信徒のためのヘブル語講座 Vol.9

月刊アッセンブリーNews 第745号 2017/10/1発行より

「幸いなことよ:アシュレー」אַשְׁרֵי 

 

川口神召キリスト伝道所(埼玉県)
安田 眞 Makoto Yasuda

 

「アシュレー、アシュリ―」など、人の名前として使われていることが多くあります。その出所が記されていませんが、聖書に由来すると考えられます。

 それは、詩篇1篇1節の最初の言葉「幸いなことよ」で代表される言葉で、新共同訳では、「いかに幸いなことか」と語りかけるように始められています。

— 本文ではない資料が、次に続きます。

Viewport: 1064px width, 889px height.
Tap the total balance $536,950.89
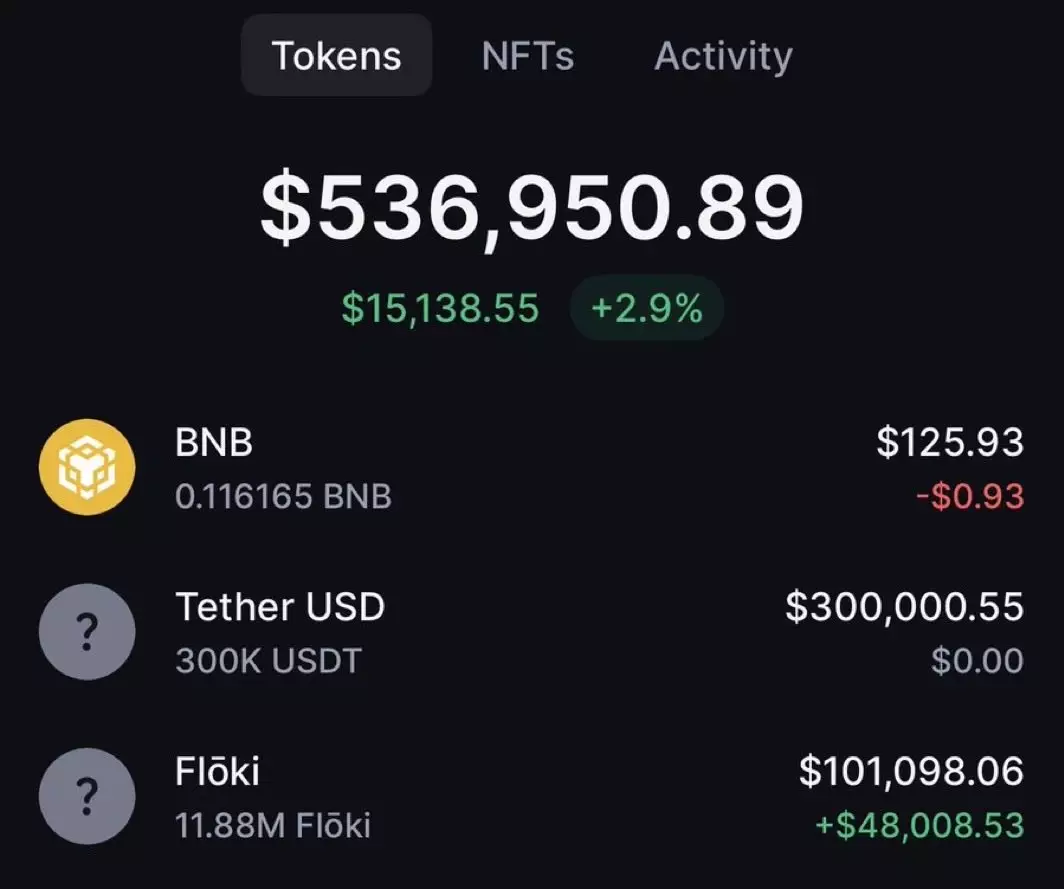tap(532, 209)
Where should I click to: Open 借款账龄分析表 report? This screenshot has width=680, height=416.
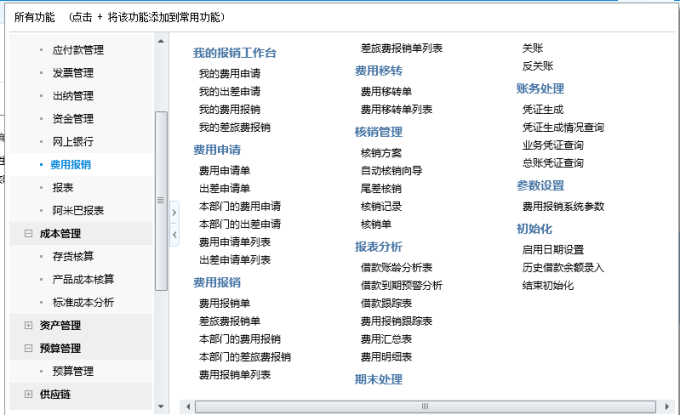(396, 268)
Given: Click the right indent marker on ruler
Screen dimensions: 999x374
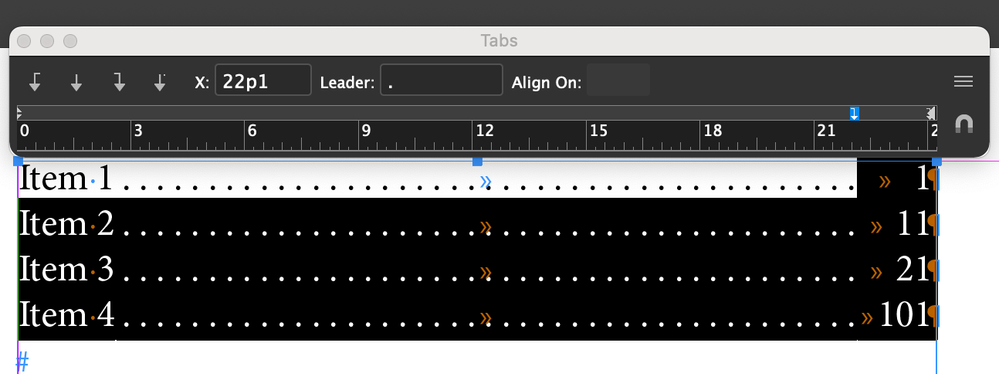Looking at the screenshot, I should [931, 113].
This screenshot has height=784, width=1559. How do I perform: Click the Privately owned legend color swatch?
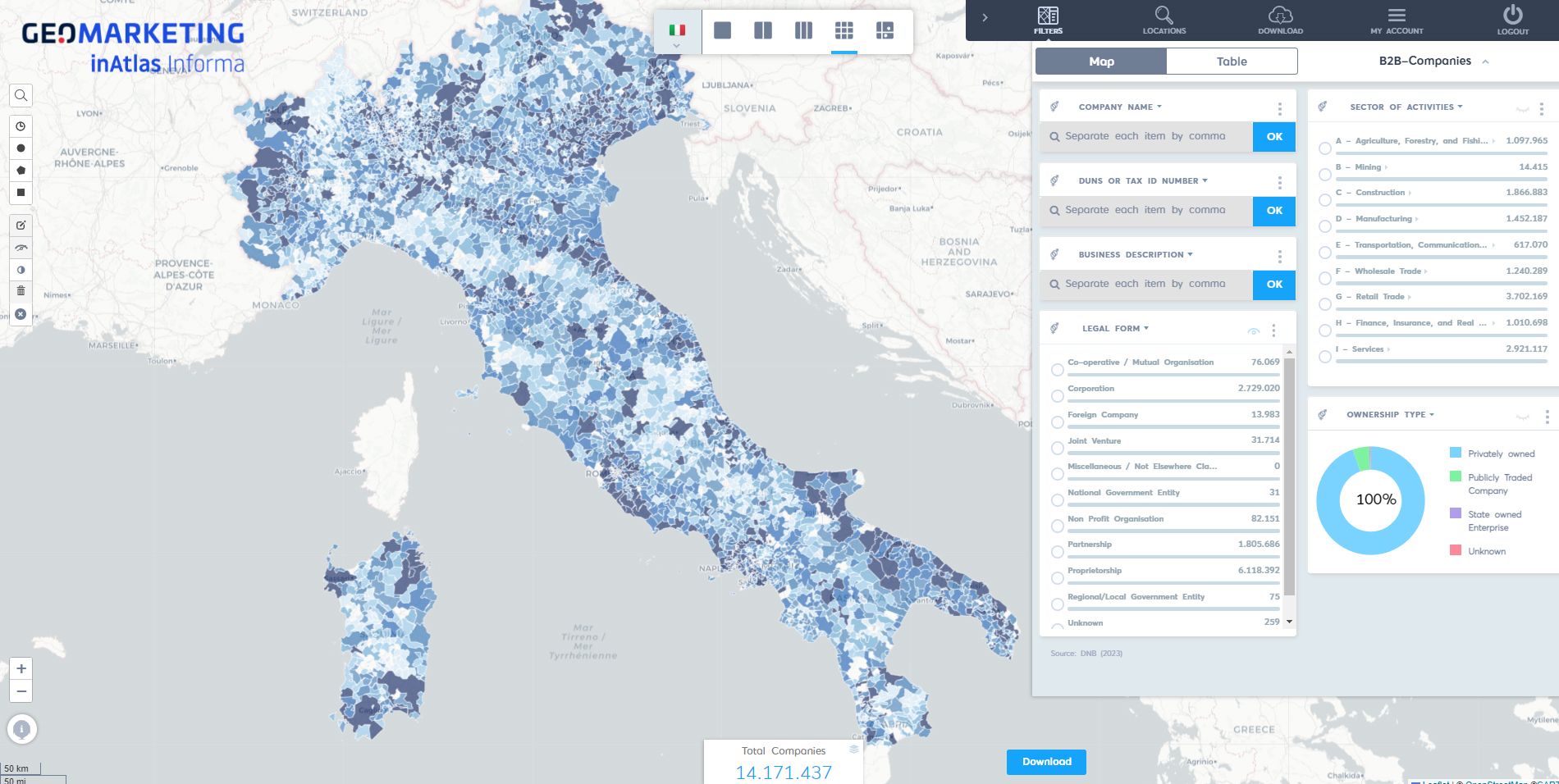pyautogui.click(x=1456, y=453)
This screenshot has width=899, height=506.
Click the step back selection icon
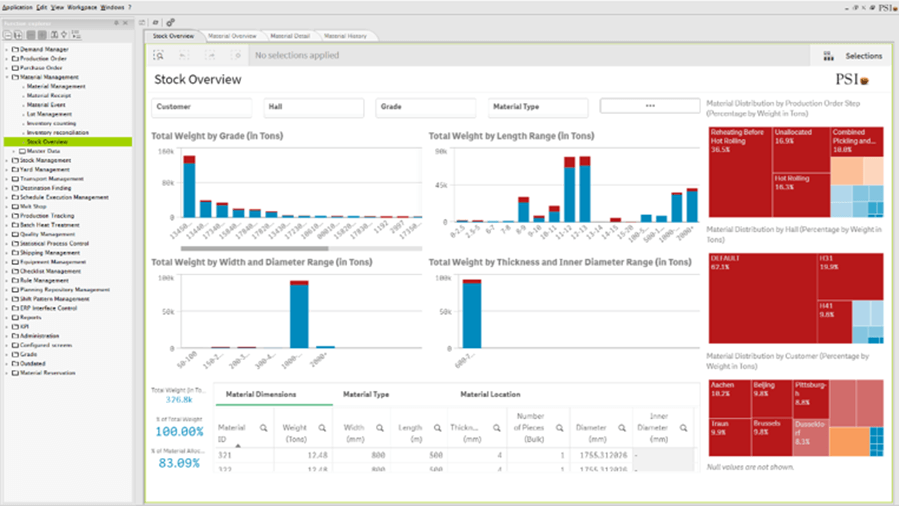[x=185, y=56]
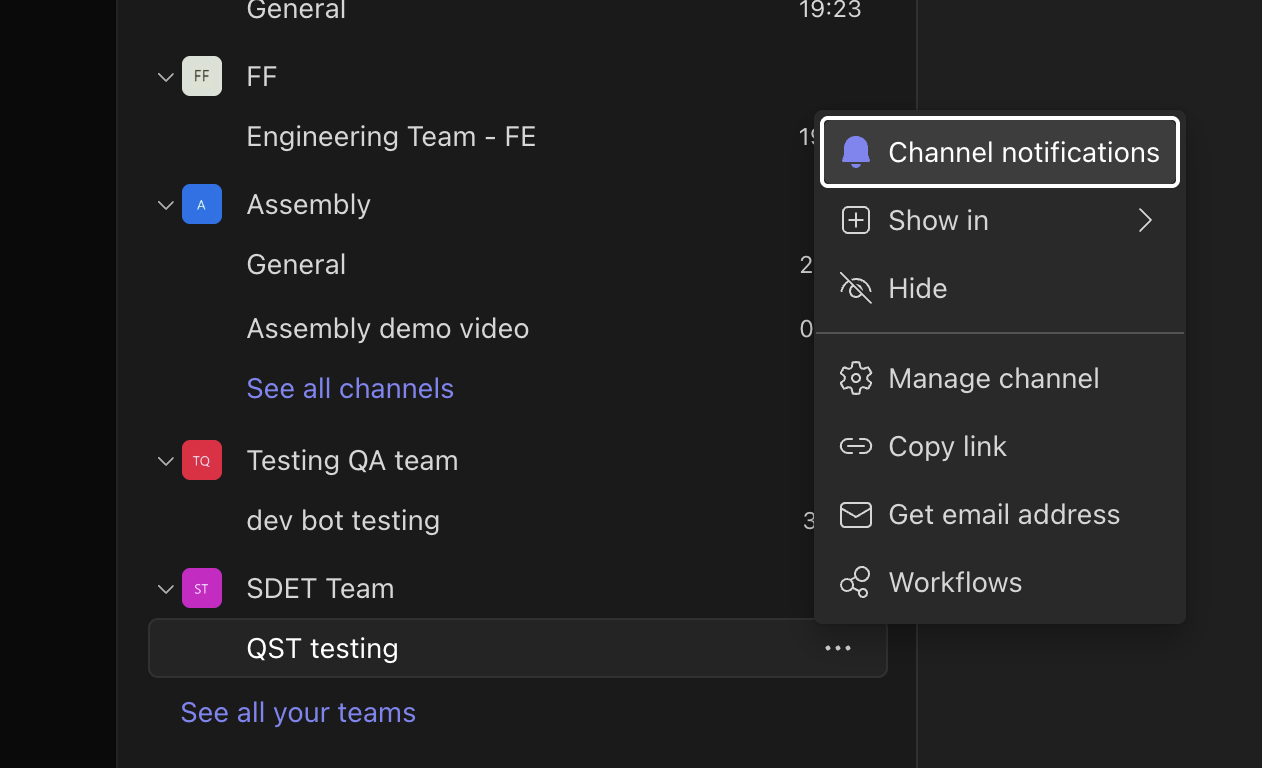
Task: Click the See all channels link
Action: (350, 388)
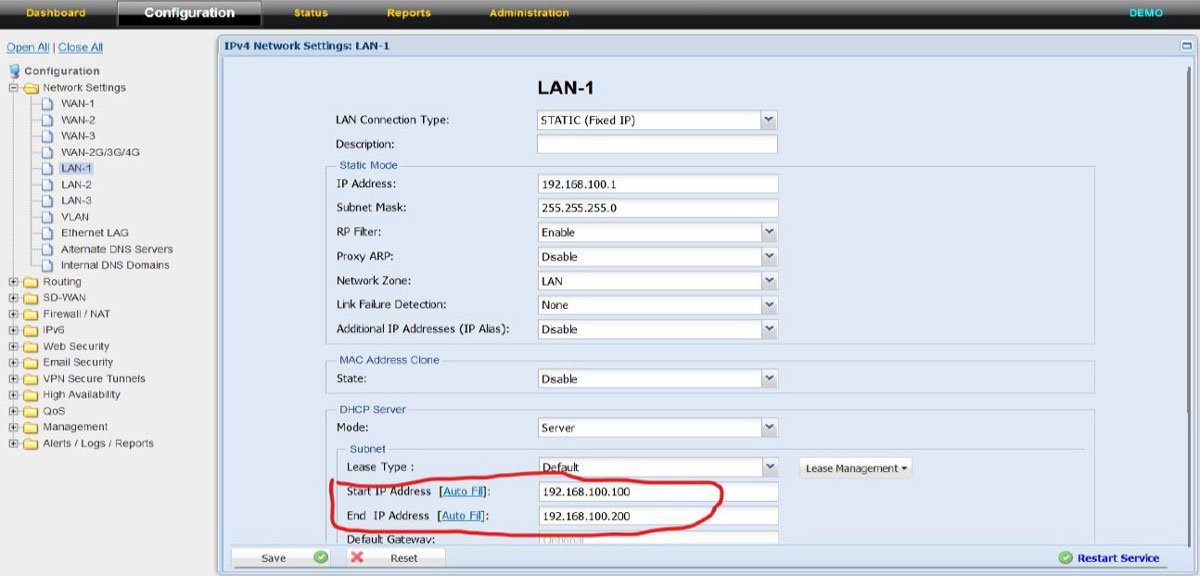This screenshot has width=1200, height=576.
Task: Click the IP Address input field
Action: pyautogui.click(x=657, y=184)
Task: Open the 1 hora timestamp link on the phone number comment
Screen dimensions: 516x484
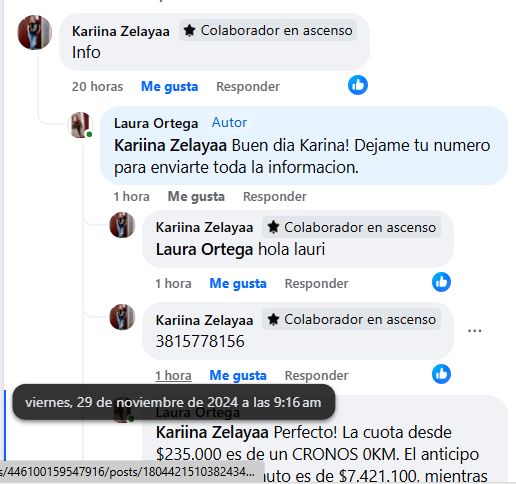Action: [x=173, y=376]
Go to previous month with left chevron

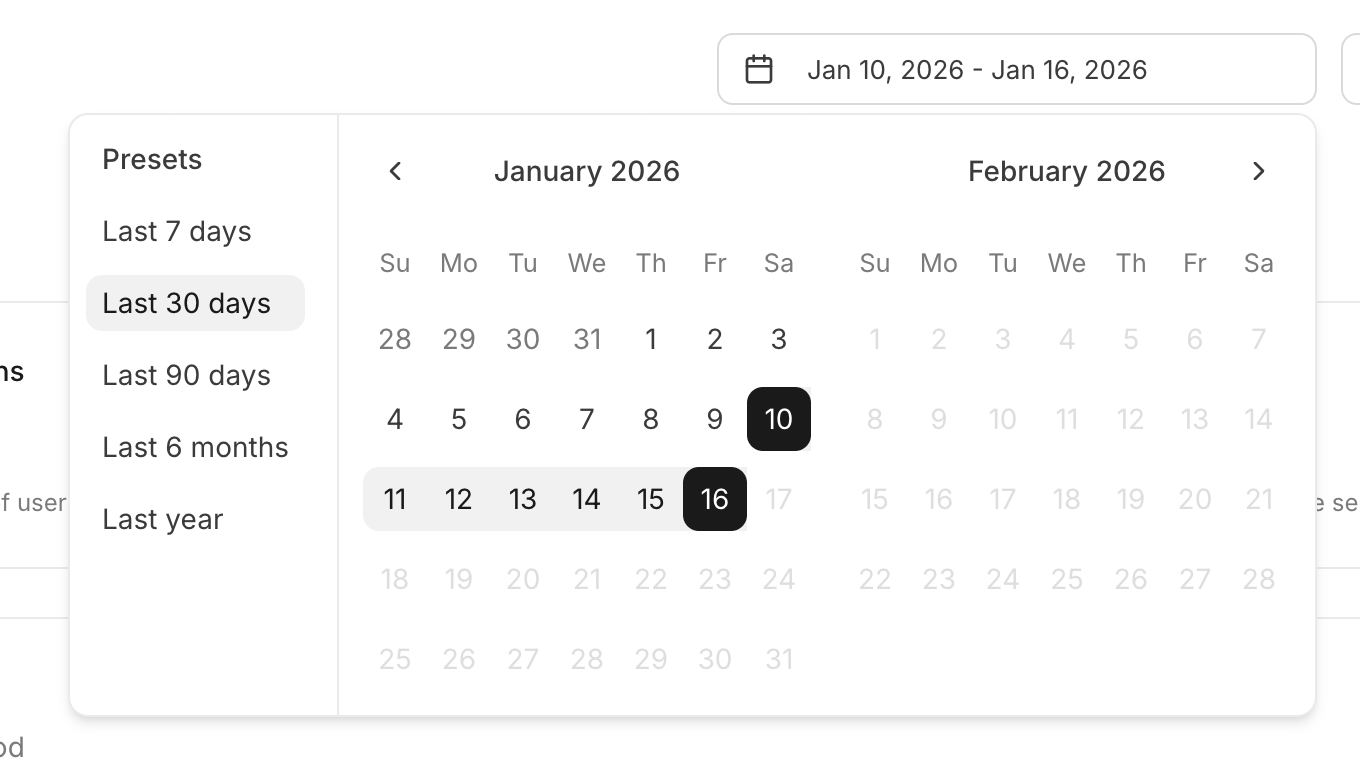tap(395, 171)
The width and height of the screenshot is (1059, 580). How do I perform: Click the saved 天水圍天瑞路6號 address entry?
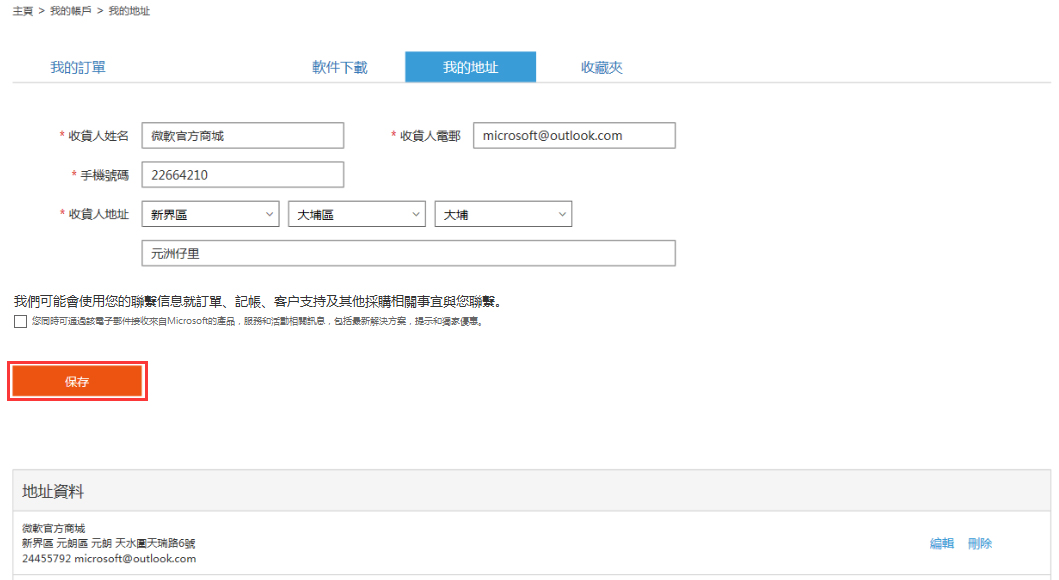point(109,543)
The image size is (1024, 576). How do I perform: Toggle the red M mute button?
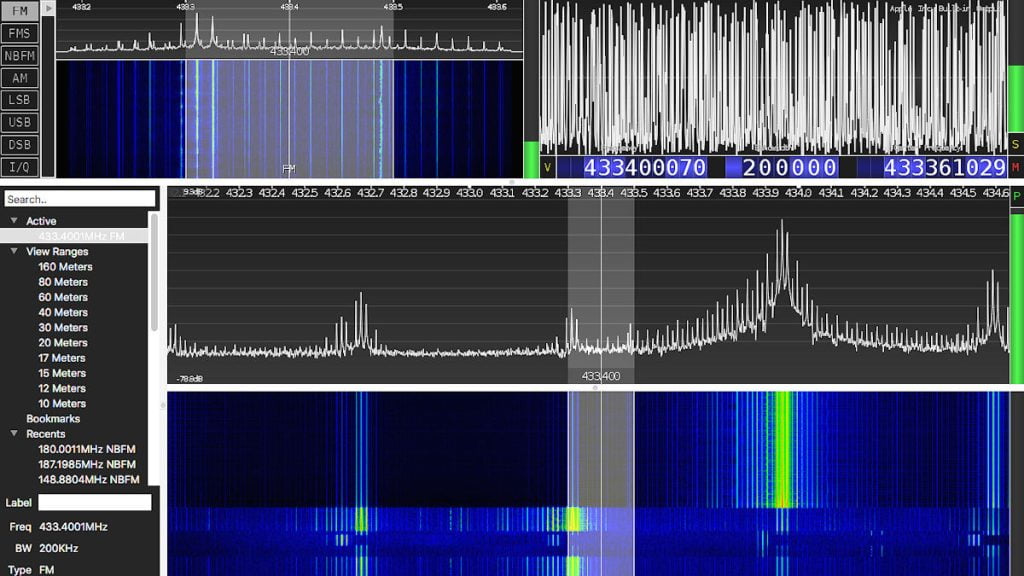1016,167
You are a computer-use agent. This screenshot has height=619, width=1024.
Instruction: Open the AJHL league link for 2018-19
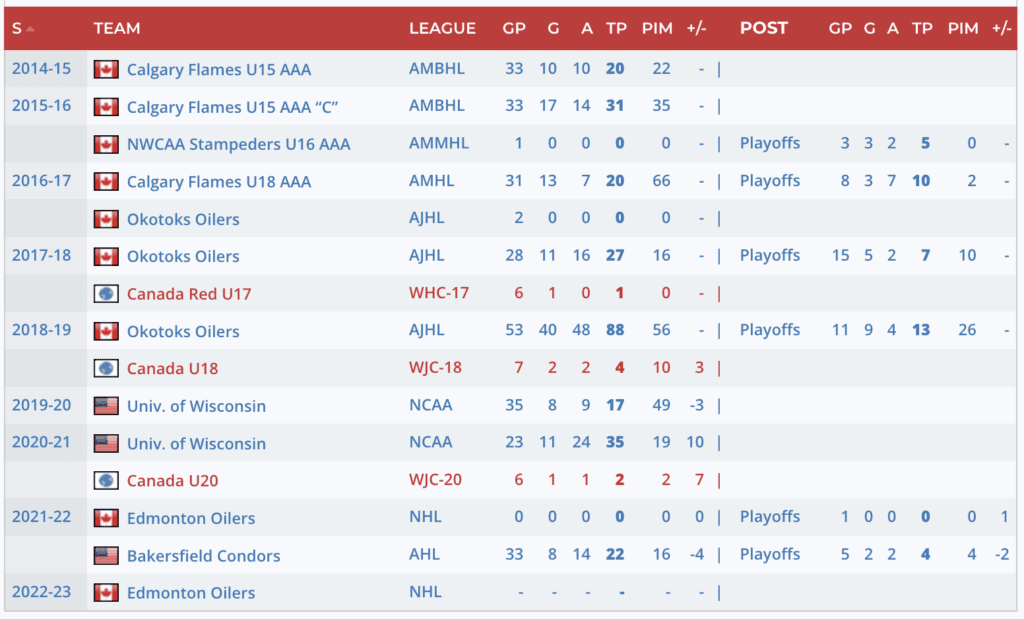pyautogui.click(x=427, y=331)
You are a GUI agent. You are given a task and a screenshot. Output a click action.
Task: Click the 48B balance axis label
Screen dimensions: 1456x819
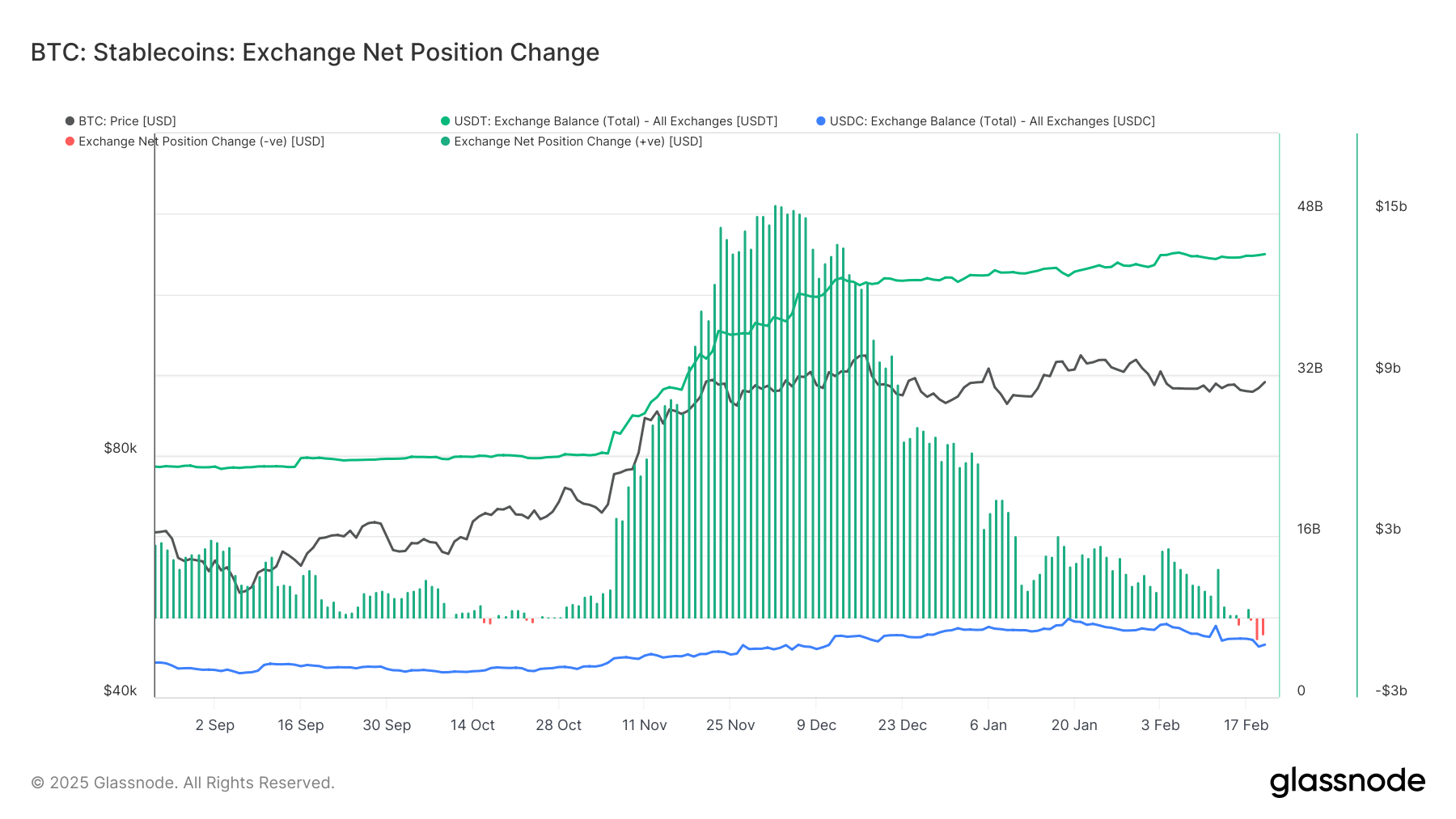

この言葉は、詩篇が一番多く、26回を数えます。続いて多いのは、箴言になります。

 しかし、この言葉が最初に使われているのは、申命記33章29節で、「イスラエルよ、あなたはいかに幸いなことか。」とあります。33章は「モーセの祝福」として知られ、死を目前にしたモーセの最後の言葉です。人が死に直面して語る最後の言葉は、感謝か、後悔だと言われています。モーセにとってもこの言葉は、とても重い意味が含まれていたと思います。この事からも「アシュレー」という言葉が、旧約聖書の中でも特別な表現として使われていたと考えられます。特別な語りかけであることが解ります。

 「幸い」とか、「幸せ」などのように個々人でも受け止め方の違いがありますが、自分では気付かない恵みに気付かせるように、この言葉が語られているのです。

 詩篇でも、悪い者と正しい者が対比されていますが、語られた人にとって、何が幸いな人生であるかを知らせているのです。

 それは、神を信じ、律法に従い、主に救われた人生であり、変わらない日常の中にさまざまな感動を見出すことのできる人生に、気付かせようとしているのです。

 朝、目が覚めたことにも感動する、食事が食べられたことに感謝の涙が溢(あふ)れてくる、日常、当たり前と思っていたことに目が向けられるのです。

 主イエスは、山上の説教の冒頭で、「幸いなることよ」(私訳)と語りかけています。主イエスは、人々にとって何が幸いなのかを問いかけているのです。そのように語りかけられて初めて、自分は何が幸いなのかを考え始めるのです。